Time your lawn fertilizing right to benefit your lawn the most and reduce the likelihood of polluted runoff. Cool-season grasses benefit the most from a main feeding in early fall, while warm season grasses are best given their main feeding in late spring.
Conserve water by irrigating only when needed. Water in the morning to reduce losses to evaporation and put down enough to soak the depth of the lawn's root system, but not so much that puddles form. Then wait until you see your footprints in the grass when you walk across it to rewater. This will encourage the roots of the grass plants to grow deep, and they'll be better able to withstand periods of heat and drought.
Rain water that runs off your property is not only water that will not be stored in the ground for your landscape plants to use; it is also water that can pick up pollutants and excess nutrients that end up in streams, rivers, and lakes. There is much you can do in your landscape to protect your watershed. Some things are simple, such as making sure that any gutter downspouts discharge on to lawns or gardens, not on to paved areas. More ambitious projects include building a rain garden, a planted depression to collect runoff and hold it so that it can soak into the soil. Or consider using permeable pavers, which let water go through, if you are putting in a patio or driveway.

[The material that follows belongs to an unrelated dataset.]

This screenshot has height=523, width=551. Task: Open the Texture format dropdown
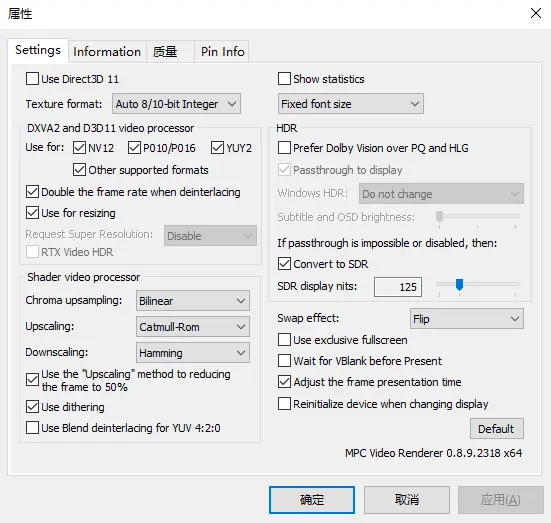[176, 104]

For pollinating and beneficial insects, birds, butterflies, toads, and more, make your garden a welcoming sanctuary. Minimize your use of pesticides, even organic ones. Plant a wide variety of nectar, pollen, berry, and seed producing plants, with an emphasis on selections native to your area. Provide a source of water, such as a bird bath for feathered visitors. A shallow pool of water with some stones or piles of gravel on which insects can perch will help beneficials quench their thirst. Some insects, especially butterflies and some pollinator bees, prefer a mud puddle. Let a hose or faucet drip just a bit to form a damp, muddy sipping spot.

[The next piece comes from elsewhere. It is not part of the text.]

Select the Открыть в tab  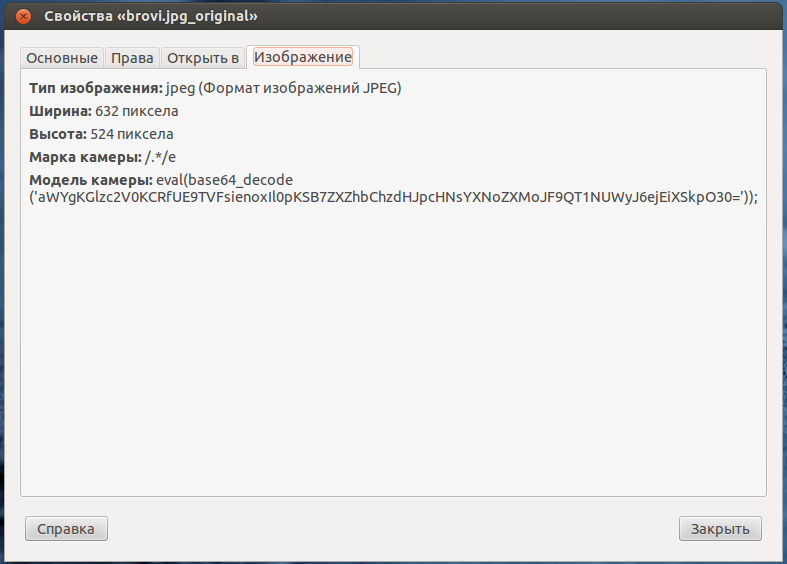tap(202, 58)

If you can, let a corner of your yard go "wild." Even a small undisturbed area will give beneficial insects a place to shelter and nest. Plant some evergreens near bird feeders to give birds cover from predators and a place to shelter from the weather.
Devote some space to edibles and you'll not only get delicious, fresh vegetables, herbs, and fruits to enjoy, you'll reduce your carbon footprint by not purchasing produce that's been shipped many miles to the supermarket. You may even find yourself saving gas as you make fewer trips to the market and more to your sustainable garden!
Article published on September 16, 2011.